*** Block opens ***

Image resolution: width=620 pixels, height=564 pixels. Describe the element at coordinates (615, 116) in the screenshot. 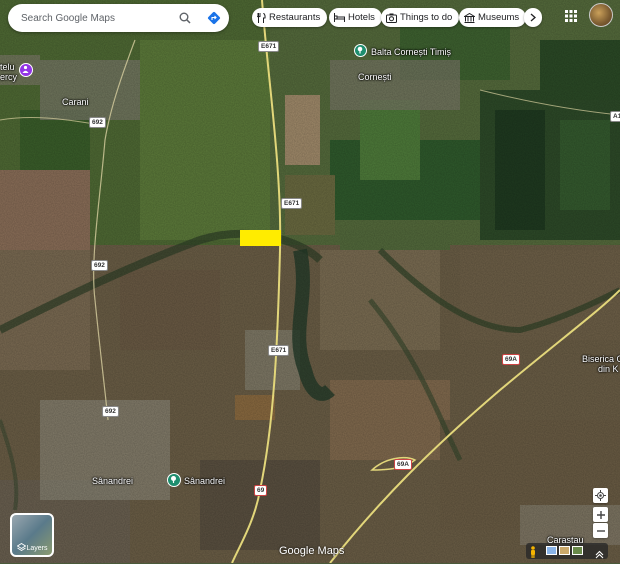

I see `road-shield-a1: A1` at that location.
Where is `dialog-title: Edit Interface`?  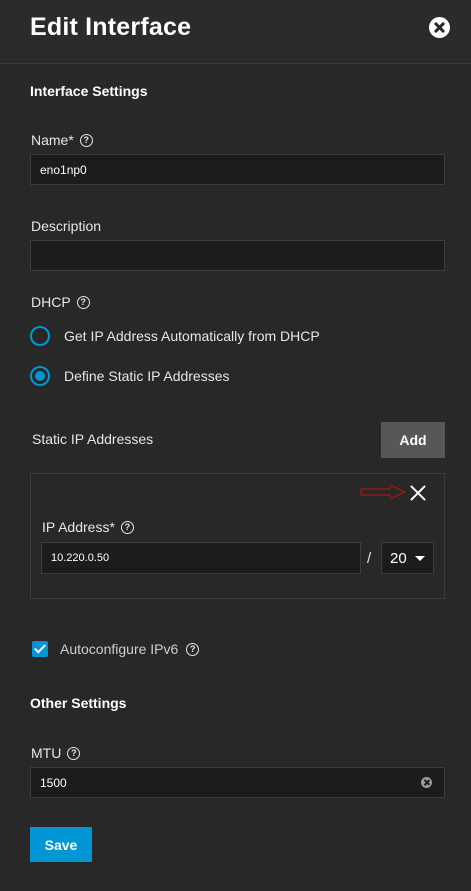 dialog-title: Edit Interface is located at coordinates (111, 27).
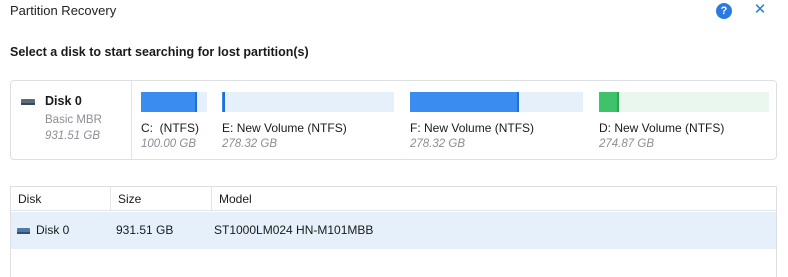  I want to click on partition-d: D: New Volume (NTFS) 274.87 GB, so click(684, 125).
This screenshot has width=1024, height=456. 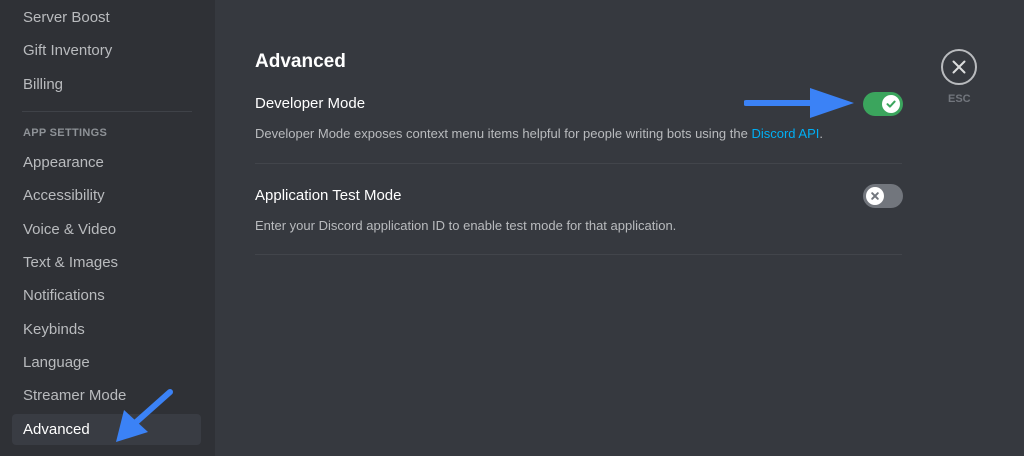 What do you see at coordinates (106, 296) in the screenshot?
I see `sidebar-item-notifications: Notifications` at bounding box center [106, 296].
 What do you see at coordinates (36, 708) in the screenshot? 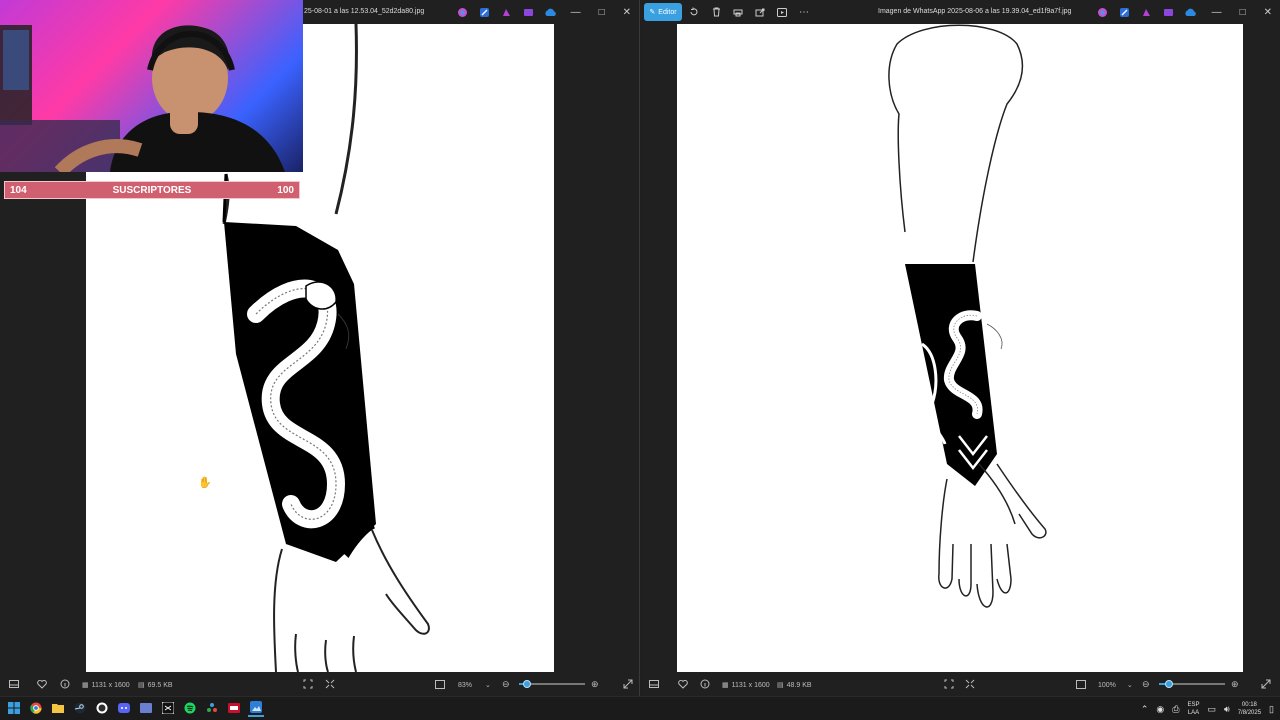
I see `chrome-icon` at bounding box center [36, 708].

*** Block closes ***

INSTRUCTIONS FOR THE TASK: Return every line from the beginning of the items down to and including the line that contains "at that location.", and leave the pictures out.

TASK ANSWER:
Image resolution: width=620 pixels, height=564 pixels. Describe the element at coordinates (615, 116) in the screenshot. 

I see `road-shield-a1: A1` at that location.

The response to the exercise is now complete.